How to render perfect pixel art with Apple’s Metal Shading Language
If you create games on any of Apple’s platforms, there’s a decent chance your game is using Metal as the renderer. This not only applies to games you create with a third party engine like Unity or Unreal. It also applies to Apple’s game tools like Sprite Kit and Scene Kit.
Even if you’re nutty enough to create your own game engine like I have, and you’re shipping to one of Apple’s platforms, you will likely be working with Metal as well.
In this article I will show you how to render perfect pixel art that scales by any arbitrary multiplier, using Apple’s Metal shading language as the renderer. You will learn why it is important to scale pixel art when shipping a modern game, and why it isn’t as straightforward as it may seem.
This article will also provide code examples you can use in your own game projects. I’m putting together a sample project so you can see the entire render pipeline for a professional pixel art game, from start to finish. You will see everything in context so there’s no confusion.
I would not classify this article as “beginner”. It is for people who are a little further along in developing their own game and have run into the same problems I have.
Back when I had to solve this problem, I managed to find some great articles addressing it. This article is more or less a port of other peoples’ work, focused on addressing the Metal shading language specifically. I wouldn’t have been able to do this without standing on their shoulders.
Aside from the Metal port, my work isn’t much of anything new. I’m just attempting to explain it to other people who are a little less inclined to thinking directly in terms of mathematical abstractions. It’s more for people who think concretely with specific examples.
Here are those articles, for reference:
- Scaling Pixel Art Without Destroying It (Cole Cecil)
- Manual texture filtering for pixelated games in WebGL
Most modern pixel art games need to scale pixel art by a non-integer multiplier
It’s hard to make pixel art look good. Let me rephrase that. It’s hard to make pixel art look good and make a game with modern design sensibilities.
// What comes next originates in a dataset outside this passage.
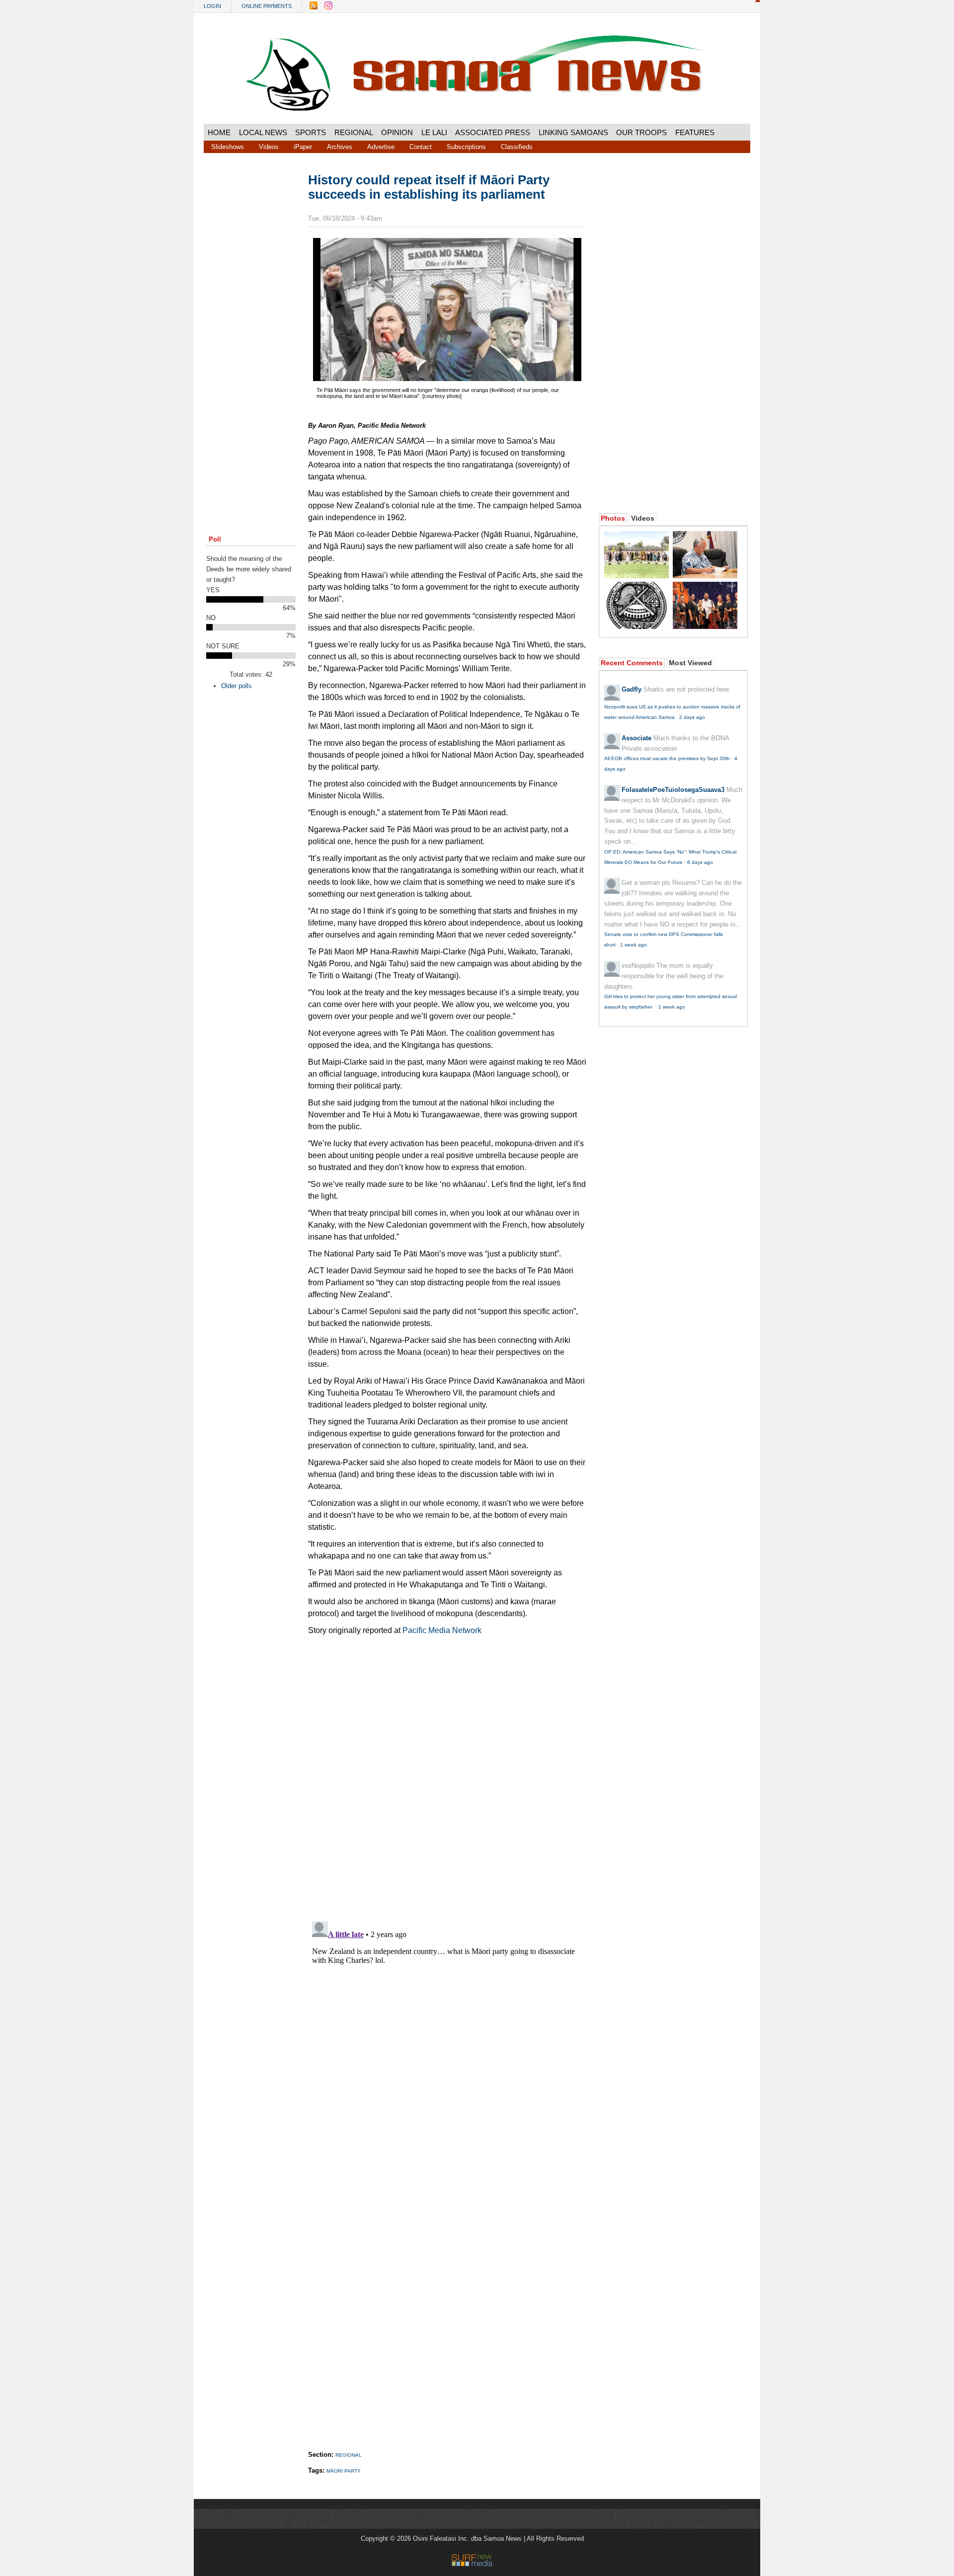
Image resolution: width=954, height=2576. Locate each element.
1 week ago (633, 944)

Modern games look best in fullscreen mode. That’s how you get the most immersive experience. Unfortunately, that also means your game needs to look good in fullscreen on a variety of different devices with different screen sizes (and orientations if you’re making a mobile game).
They didn’t have these concerns back in the heyday of pixel art games. The NES had a single predictable screen size. You could design your sprites to fit inside of that screen size without having to scale them using multiplication.
In today’s world, there is simply no avoiding the need to scale pixel art. If you want a fullscreen experience on a variety of devices, you need to scale your pixel art.
The alternative is to letterbox your game inside of a fixed width and height. You can do that, but I think you will be sacrificing immersiveness and a certain degree of professionalism.
It’s okay for early prototyping, but you probably wouldn’t want to publish a letterboxed game and try to make money on it. Or you could just be a rebel and prove me wrong!
Why is it hard to scale pixel art?
On the surface, it seems like this should be easy. Can’t you just tell the GPU to draw a bigger quad and then have the fragment shader read your texture at the scaled up size? The nearest neighbor filtering option ought to make sure those pixels have hard edges, right?
Not quite. It’s actually way more complicated than that, and for several reasons. To understand why, you need to learn about the different texture filtering algorithms, nearest neighbor and bilinear filtering.
Nearest neighbor and fixed integer multiples
First off, if all you’re doing is scaling pixel art by a fixed integer multiple (2x, 3x, 4x, etc.), you shouldn’t have a problem using the nearest neighbor method.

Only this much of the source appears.